Tír na nÓg 3

Someone holds me back.
The scene goes to loud static:
the horror movie variety, the one that plays when the horror is occurring
And I hate horror movies
But nobody asked me.
Static, then. Piercing and grotesque, wrong decibels. Maybe those are my screams, but I can’t see.
Static pierces then


I am outside in the silent black frigid night in my broken ballet slippers.
Down the drive, Brian’s in his gold Honda with the dome light on. He’s on the phone.
More static. Then I am being left at my father’s apartment with Brian, and we are assigned to sleep there.
I’m told later that my father sleeps in my brother’s bed at the old house. “It still smelled like him.”


Now it is gray-bright through the Wellesley window’s putrid March morning and I am telephoning my producer from my father’s ancient handset.
I have just vomited. I am unsure if I have slept. I am medicated and still shaking violently. There is nothing to hold me to the earth and perhaps some merciful God is working on my departure papers. There is no way he expects me to remain here. My face feels like plastic.
My producer’s wife answers his cell phone. I don’t know what I say to her. But her voice in response breaks through the sedatives and I can’t breathe and I am on the floor.
Sal joins the call at some point, says something dark and low and pitying, and who wouldn’t, but I need strength or life or my brother alive and I get none of these things
I say that I don’t know if I can perform tonight. I hear myself say this and something else from me jumps in and says but I think I want to but I need to ask Charlie

I am parked in Brian’s car next to the tree we’d designated as the family meeting place in case of fire or disaster in the house.
Well.


I am at the end of the driveway
Staring up at the white colonial
Where our cribs were
Where Charles has gone to bed for the last time
My knees buckle and I’m falling
Keith Greenfield is running down the driveway. Someone catches me. I am being held by many people. I am definitely screaming. I am screaming

I am not going in there. I cannot go in there. No. No.

I am on the couch in the dark den and I am swallowing klonopin

I am in the kitchen
Lisa is at the table. I do not know what I say to her. I wonder how she got here so quickly from so far out of town. Who called Lisa?
I will remember later that the change in that Dixie Chicks song where Natalie sings
“Right away, Maryanne flew in from Atlanta on a red-eye midnight flight…”
Was playing in my head then and forever after in the soundtrack of that moment
I will forget to tell her until one night seven years later in a California parking lot when the song comes on and I’ve pulled over to weep. And I call Lisa to tell her this and say thank you and I never knew how you got there but I remember that you. Were. There.
And she will tell me that night that her father had just taken the dogs into his running vehicle and closed the garage door. He somehow woke up when the dogs started barking and called the police on himself. She is on her way to visit him at the psychiatric facility. He’s going to make it.
Timing.

Grammy Shanley is beside me at the kitchen table and she is saying
“I haven’t smoked in forty years”
As she hands me, my mom, and Lisa a cigarette. Grammy Shanley, smoking.
Lest I forget that life as I know it has just exited stage left

I am in the green room. I have walked in late, after soundcheck. I am thick fog. The room is heavy and silent. Two of my cast mates give me terrified tentative hugs.
I mean. What in the world is there even to say?

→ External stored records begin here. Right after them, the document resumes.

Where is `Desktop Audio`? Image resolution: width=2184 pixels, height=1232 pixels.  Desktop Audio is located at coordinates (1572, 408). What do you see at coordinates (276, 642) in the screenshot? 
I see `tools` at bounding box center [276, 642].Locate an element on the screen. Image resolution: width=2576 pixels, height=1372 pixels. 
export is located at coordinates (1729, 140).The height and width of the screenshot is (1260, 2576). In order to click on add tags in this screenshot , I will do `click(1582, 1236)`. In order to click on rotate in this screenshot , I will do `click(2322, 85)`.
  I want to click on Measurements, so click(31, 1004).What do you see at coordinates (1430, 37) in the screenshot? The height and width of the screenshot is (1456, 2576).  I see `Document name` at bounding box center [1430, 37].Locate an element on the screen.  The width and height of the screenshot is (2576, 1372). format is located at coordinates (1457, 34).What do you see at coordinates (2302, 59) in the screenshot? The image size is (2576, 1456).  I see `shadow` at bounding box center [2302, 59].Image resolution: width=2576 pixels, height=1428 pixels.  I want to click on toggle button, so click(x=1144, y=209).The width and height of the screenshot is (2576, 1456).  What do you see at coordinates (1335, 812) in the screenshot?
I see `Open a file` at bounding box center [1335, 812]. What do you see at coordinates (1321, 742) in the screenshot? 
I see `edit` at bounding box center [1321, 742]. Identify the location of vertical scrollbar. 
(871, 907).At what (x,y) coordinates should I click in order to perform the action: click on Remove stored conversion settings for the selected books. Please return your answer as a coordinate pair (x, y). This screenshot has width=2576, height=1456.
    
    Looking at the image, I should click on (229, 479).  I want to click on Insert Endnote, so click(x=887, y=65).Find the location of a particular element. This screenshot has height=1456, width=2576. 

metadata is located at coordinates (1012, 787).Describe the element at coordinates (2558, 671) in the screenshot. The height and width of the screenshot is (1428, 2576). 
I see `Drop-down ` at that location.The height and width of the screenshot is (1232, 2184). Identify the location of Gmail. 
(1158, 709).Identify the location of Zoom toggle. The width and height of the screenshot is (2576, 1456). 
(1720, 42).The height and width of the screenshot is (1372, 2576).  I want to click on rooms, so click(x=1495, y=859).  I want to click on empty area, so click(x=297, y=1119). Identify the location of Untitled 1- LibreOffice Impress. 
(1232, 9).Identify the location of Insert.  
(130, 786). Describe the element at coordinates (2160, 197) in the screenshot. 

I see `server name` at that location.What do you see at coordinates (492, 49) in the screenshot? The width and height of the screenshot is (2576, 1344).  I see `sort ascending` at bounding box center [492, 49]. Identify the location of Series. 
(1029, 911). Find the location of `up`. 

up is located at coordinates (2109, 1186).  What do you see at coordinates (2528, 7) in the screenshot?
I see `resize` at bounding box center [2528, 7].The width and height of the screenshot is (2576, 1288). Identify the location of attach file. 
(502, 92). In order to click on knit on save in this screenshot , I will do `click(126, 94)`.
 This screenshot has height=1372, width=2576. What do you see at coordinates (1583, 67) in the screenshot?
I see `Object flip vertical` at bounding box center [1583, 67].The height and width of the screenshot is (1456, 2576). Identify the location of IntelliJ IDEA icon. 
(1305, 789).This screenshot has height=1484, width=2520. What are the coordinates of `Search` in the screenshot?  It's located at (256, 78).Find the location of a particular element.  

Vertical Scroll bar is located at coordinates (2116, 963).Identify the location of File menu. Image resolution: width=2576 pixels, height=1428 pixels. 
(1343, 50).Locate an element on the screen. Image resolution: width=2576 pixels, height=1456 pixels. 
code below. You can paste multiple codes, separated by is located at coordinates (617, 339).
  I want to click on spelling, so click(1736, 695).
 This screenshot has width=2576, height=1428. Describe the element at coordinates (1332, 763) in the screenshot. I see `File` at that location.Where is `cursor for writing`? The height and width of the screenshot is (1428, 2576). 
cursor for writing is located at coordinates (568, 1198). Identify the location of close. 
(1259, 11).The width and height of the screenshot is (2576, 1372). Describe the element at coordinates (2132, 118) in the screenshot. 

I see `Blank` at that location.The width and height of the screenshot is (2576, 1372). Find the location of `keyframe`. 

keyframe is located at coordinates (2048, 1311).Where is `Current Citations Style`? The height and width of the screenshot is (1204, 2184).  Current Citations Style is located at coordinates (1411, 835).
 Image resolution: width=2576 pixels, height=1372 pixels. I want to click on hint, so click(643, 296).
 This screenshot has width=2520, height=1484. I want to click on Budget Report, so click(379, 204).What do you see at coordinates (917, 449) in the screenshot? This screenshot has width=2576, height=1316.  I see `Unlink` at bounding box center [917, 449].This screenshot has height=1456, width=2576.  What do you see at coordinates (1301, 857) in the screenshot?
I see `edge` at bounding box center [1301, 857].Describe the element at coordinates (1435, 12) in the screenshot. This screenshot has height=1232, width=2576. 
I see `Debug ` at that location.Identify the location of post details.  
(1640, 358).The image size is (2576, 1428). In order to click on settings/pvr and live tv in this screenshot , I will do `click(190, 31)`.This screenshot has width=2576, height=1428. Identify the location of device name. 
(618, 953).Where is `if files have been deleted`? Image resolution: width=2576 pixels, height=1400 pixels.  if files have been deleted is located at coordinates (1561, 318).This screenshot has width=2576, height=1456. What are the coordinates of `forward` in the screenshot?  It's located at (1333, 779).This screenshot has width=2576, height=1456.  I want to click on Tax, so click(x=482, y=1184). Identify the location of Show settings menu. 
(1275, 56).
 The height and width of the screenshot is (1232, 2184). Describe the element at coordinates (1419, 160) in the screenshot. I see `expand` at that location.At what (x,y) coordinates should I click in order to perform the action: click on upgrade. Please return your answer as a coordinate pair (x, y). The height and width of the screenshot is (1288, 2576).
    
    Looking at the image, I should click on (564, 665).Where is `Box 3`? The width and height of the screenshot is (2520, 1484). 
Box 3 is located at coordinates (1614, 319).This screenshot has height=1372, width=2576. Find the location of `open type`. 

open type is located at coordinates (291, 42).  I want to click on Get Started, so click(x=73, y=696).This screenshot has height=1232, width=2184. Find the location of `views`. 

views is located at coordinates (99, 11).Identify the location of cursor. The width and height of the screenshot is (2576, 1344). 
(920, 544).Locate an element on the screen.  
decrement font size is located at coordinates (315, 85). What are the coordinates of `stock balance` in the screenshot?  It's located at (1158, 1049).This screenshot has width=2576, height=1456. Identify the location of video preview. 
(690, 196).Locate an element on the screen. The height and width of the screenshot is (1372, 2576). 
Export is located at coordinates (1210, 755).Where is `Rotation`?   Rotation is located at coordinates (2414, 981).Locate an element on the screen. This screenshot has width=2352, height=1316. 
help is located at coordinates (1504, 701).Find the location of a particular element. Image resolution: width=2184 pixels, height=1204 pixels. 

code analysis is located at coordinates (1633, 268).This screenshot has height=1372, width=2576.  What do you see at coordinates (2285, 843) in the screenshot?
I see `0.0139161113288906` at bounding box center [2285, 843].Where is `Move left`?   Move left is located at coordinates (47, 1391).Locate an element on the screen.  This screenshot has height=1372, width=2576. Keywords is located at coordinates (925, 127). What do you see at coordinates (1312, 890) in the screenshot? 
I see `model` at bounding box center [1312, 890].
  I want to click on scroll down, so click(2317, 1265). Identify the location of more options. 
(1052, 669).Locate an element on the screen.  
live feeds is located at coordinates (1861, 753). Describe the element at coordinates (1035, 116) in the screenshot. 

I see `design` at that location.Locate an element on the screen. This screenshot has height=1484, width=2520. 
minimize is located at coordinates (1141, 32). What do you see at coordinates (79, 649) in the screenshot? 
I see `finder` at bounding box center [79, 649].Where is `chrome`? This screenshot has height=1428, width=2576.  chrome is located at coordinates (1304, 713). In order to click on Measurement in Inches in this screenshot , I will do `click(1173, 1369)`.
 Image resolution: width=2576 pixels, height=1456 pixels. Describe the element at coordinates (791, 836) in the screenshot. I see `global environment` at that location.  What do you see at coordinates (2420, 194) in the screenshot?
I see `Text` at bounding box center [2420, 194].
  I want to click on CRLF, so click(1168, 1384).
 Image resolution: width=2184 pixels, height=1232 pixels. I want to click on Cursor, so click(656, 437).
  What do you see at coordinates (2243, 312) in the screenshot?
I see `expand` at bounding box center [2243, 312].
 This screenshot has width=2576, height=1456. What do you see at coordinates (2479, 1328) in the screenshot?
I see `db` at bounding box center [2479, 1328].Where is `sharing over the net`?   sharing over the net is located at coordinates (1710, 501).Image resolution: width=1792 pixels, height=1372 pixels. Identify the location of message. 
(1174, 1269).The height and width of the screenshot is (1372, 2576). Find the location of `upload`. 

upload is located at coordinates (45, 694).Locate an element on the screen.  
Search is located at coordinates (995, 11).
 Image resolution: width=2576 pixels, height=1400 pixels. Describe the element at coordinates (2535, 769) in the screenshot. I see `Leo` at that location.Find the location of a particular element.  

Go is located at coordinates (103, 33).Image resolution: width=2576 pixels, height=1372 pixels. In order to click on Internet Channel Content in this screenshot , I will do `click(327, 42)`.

I am looking in the dressing-room mirror at my swollen slits-for-eyes and I paint them sloppily black. I think that I look like hell. Or am hell. I am in an alternate reality. I am not really here.

I am on stage. Full house, big boisterous crowd. I cannot feel its electricity tonight. It’s not magic; it’s false and absurd. I look down and see Jen and Brian and my dad in the front row.
Making it real. Making sure not even my art will be an escape.

I make it through the first act.
I am back onstage and I am holding my microphone stand as if it were the only thing anchoring me to the earth. It is.
The stage becomes a tilt-a-whirl, that violent carnival ride that produces projectile vomit from its riders. Unyielding til you do and even then. I am holding the mic stand. I am going to fall I am going to fall
I am falling I am in the black wings on my knees
Jen’s face, or my dad’s, is above me and I am in the basement of the theatre.